--- Begin RECORDED INFORMATION ---

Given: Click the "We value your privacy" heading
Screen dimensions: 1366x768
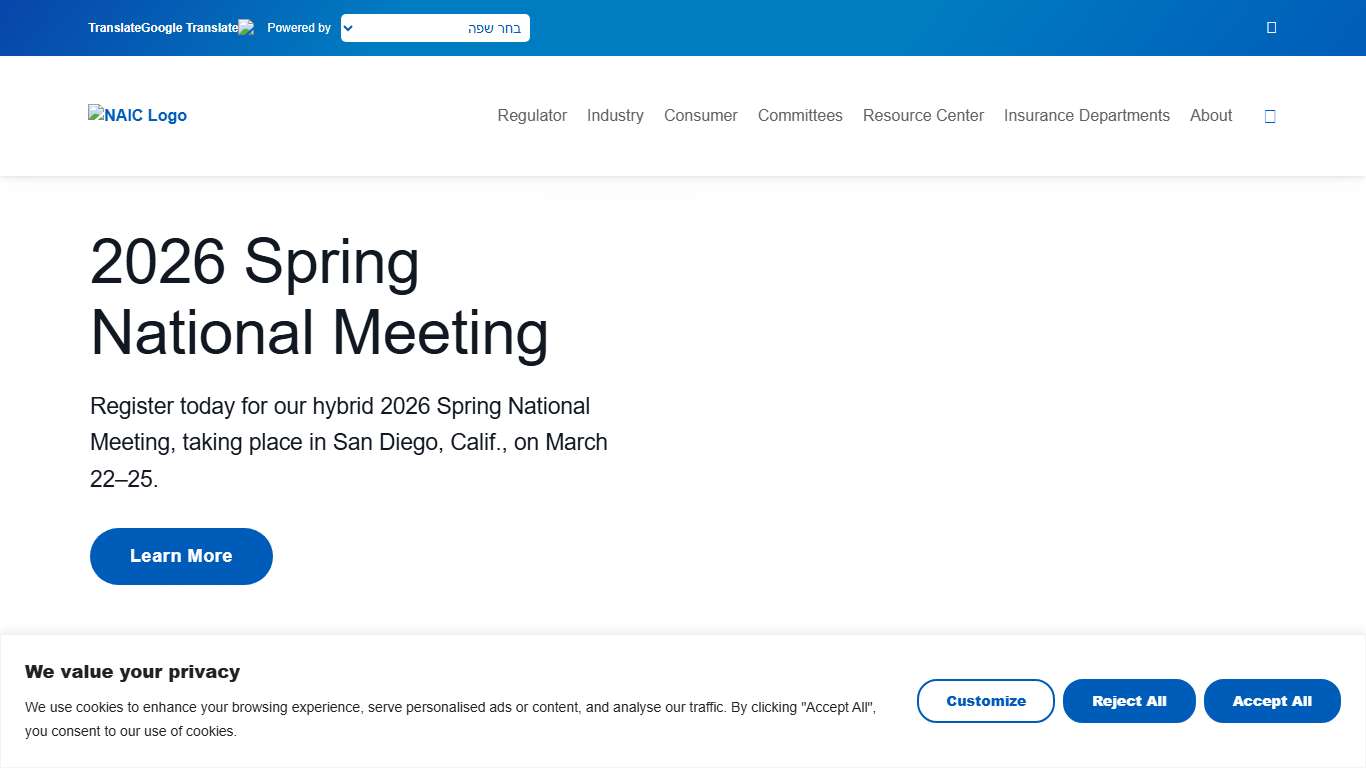Looking at the screenshot, I should [132, 672].
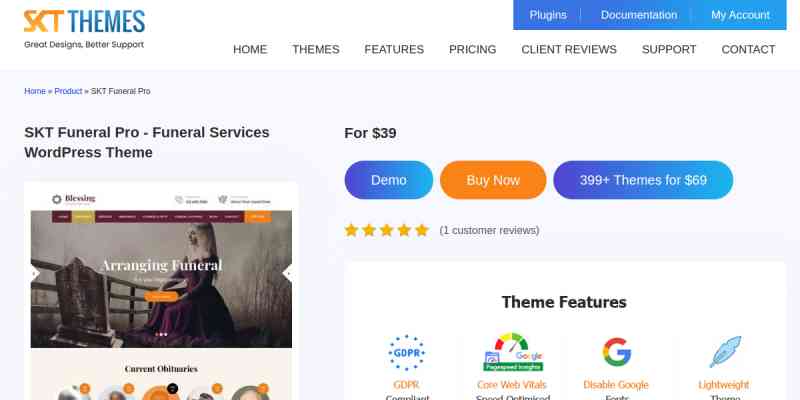Viewport: 800px width, 400px height.
Task: Click the GDPR Compliant feature icon
Action: (406, 353)
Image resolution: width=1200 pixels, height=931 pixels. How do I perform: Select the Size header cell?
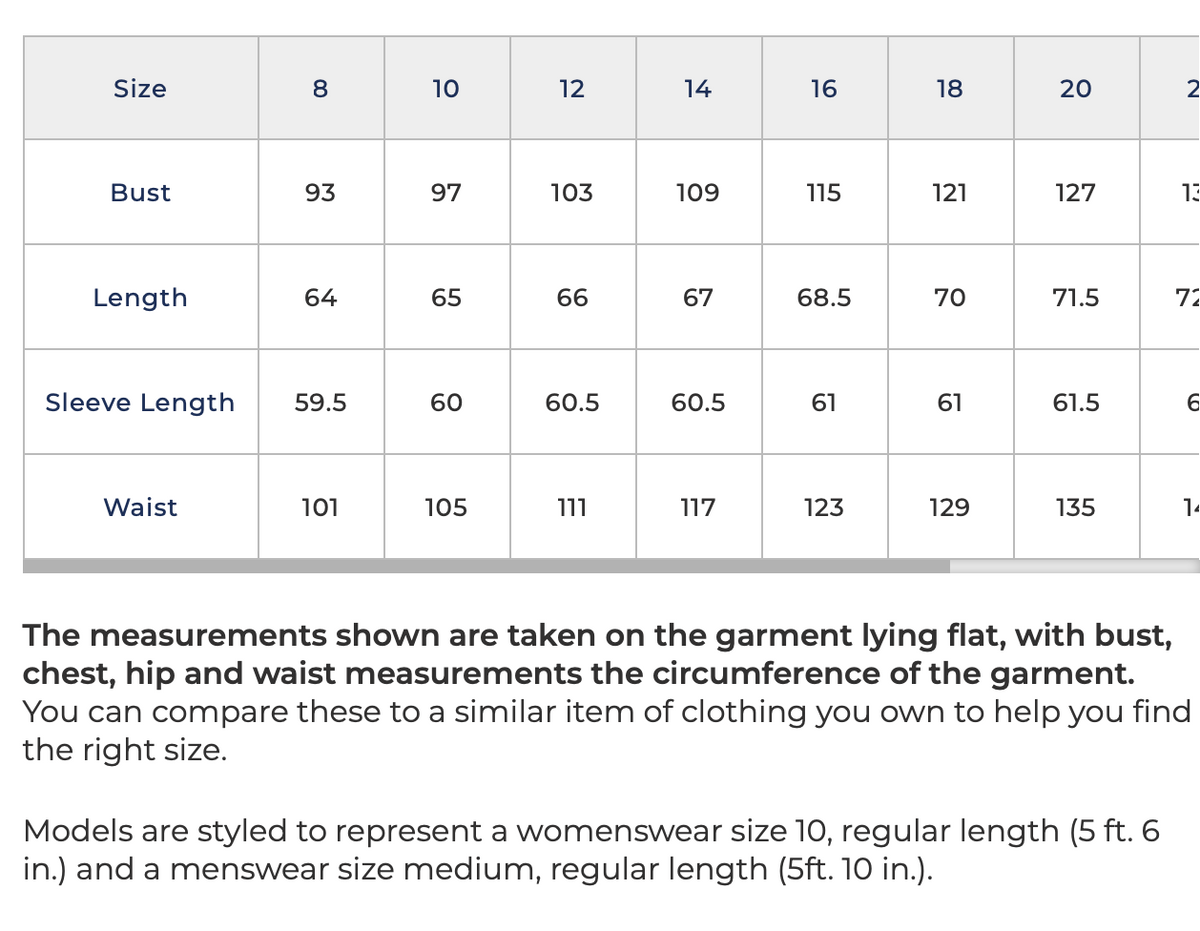141,88
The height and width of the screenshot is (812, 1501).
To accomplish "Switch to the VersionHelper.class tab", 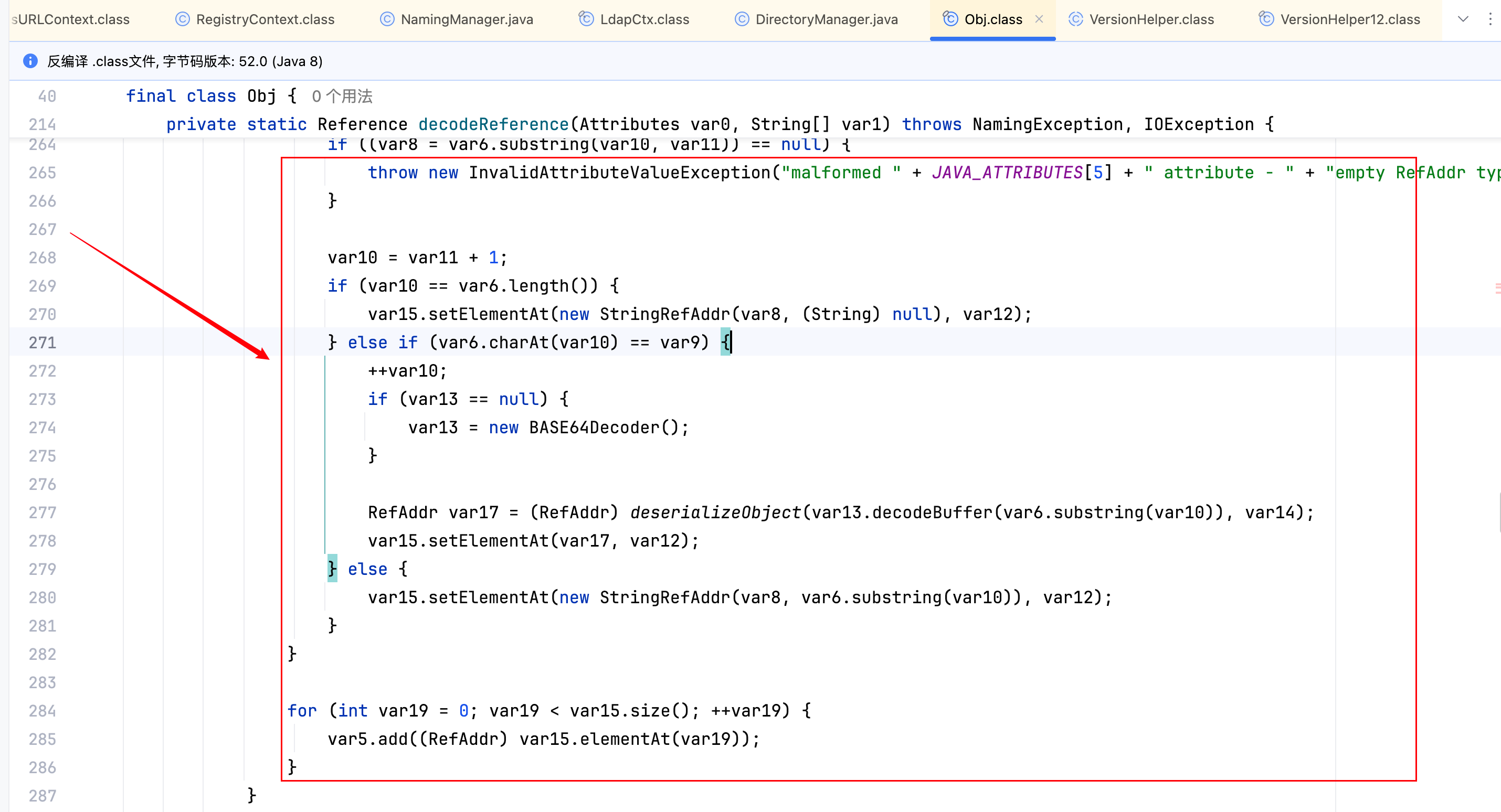I will click(x=1151, y=19).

--- End RECORDED INFORMATION ---

TASK GOAL
Duplicate the records from the first line through the line containing "Action: (406, 353)", inclusive, and omit the pictures.

RESPONSE TO THIS TASK
Given: Click the "We value your privacy" heading
Screen dimensions: 1366x768
Looking at the screenshot, I should [132, 672].
Viewport: 800px width, 400px height.
Task: Click the GDPR Compliant feature icon
Action: (406, 353)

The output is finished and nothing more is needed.